We are currently running a private registry on one server hosting all our images on it. If the server crash, we basically loose all our images. We would like to find a way to enable high availability on our images. An easy solution I see would be to have a registry instance per server. A load balancer would redirect(Round robin) the traffic to ones of the registry instances available. Registry instances would share the same network data drive(NFS) to store the images.
Do you see any problems with this solution ? i.e: If a user push an image on an instance, and another push on another ( Load balancer round robin decision), would it create any lock files on the NFS ?
Thanks for your feedback
registry need to cache some meta data, using inmemory by default. You can change cache configuration to use redis.
https://docs.docker.com/registry/configuration/#cache
example config:
You should change storage method for s3 or any other global storage. I run two registry for high availability.
There is some information on this on the docker-registry website. In short, it seems designed to support multiple registries talking to the same data-store so you shouldn't see any problems.
If reliability is a real issue for you, it might be wise to look at one of the commercial offerings e.g. enterprise Hub or the CoreOS Enterprise Registry. (Although these seem to stress security and access controls rather than HA).
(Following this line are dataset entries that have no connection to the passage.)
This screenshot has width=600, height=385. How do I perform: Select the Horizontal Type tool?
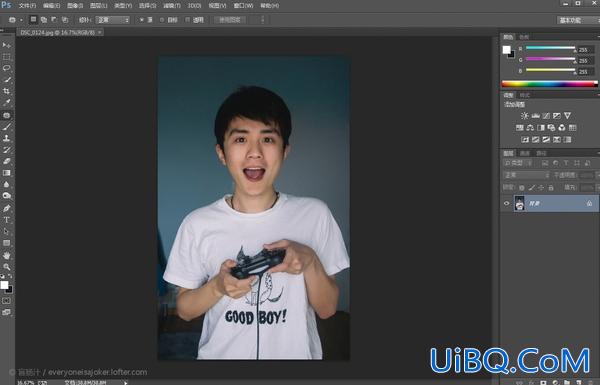point(7,220)
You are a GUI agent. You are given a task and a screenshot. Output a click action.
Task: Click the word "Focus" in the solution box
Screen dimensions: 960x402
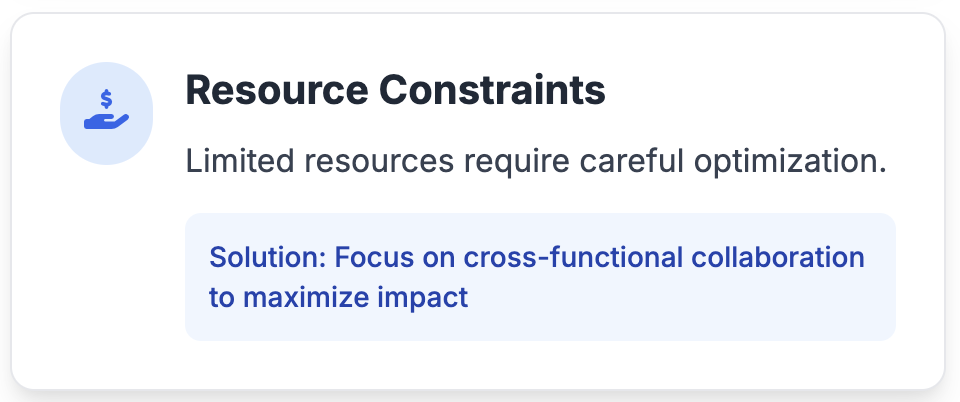(373, 258)
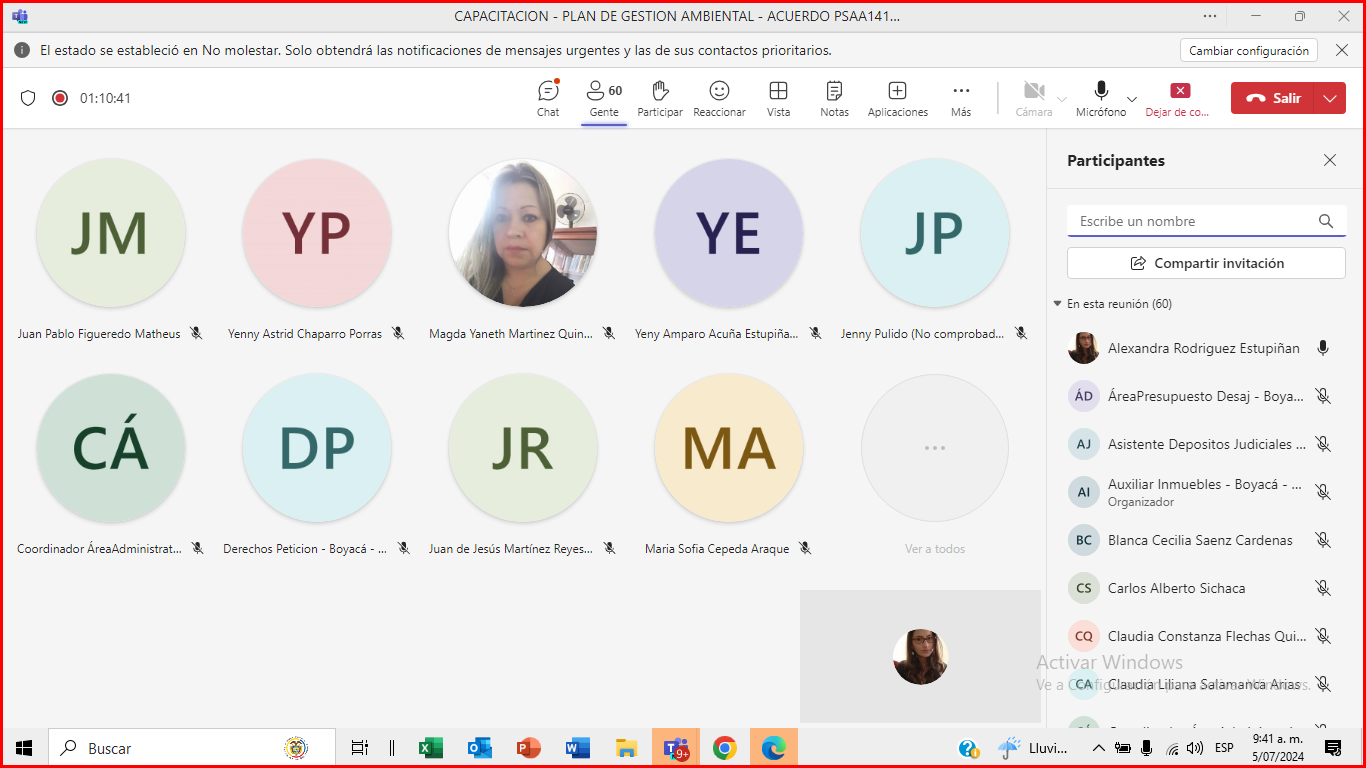This screenshot has width=1366, height=768.
Task: Click Cambiar configuración button
Action: [1248, 50]
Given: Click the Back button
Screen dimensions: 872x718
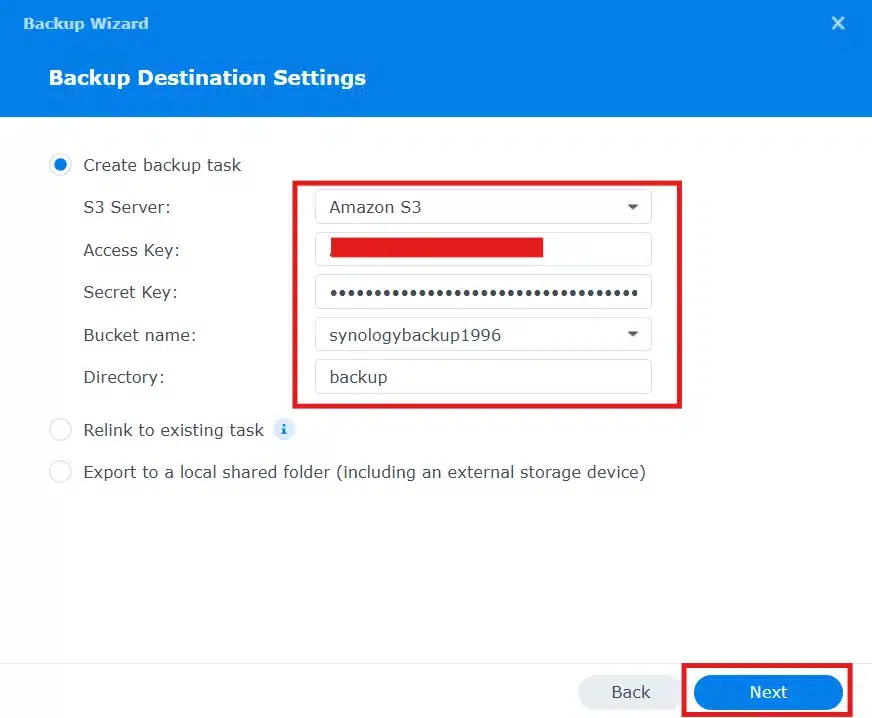Looking at the screenshot, I should pos(629,691).
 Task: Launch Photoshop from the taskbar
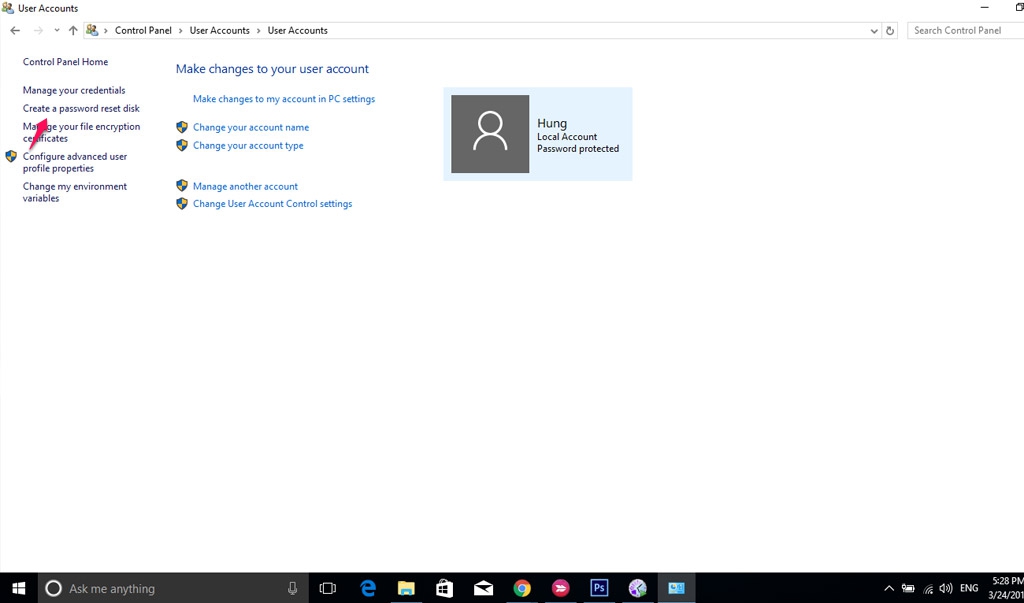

It's possible to back the registry with S3 as described here. It's worth running the registry in a container so you can instantly launch another in the event of a catastrophic host/data centre failure. GCloud and OpenStack are also supported by the registry.
If you are concerned with data loss add redundancy to your persistence and ensure regular backups. You should also ensure your builds are idempotent so you can rebuild images if absolutely necessary.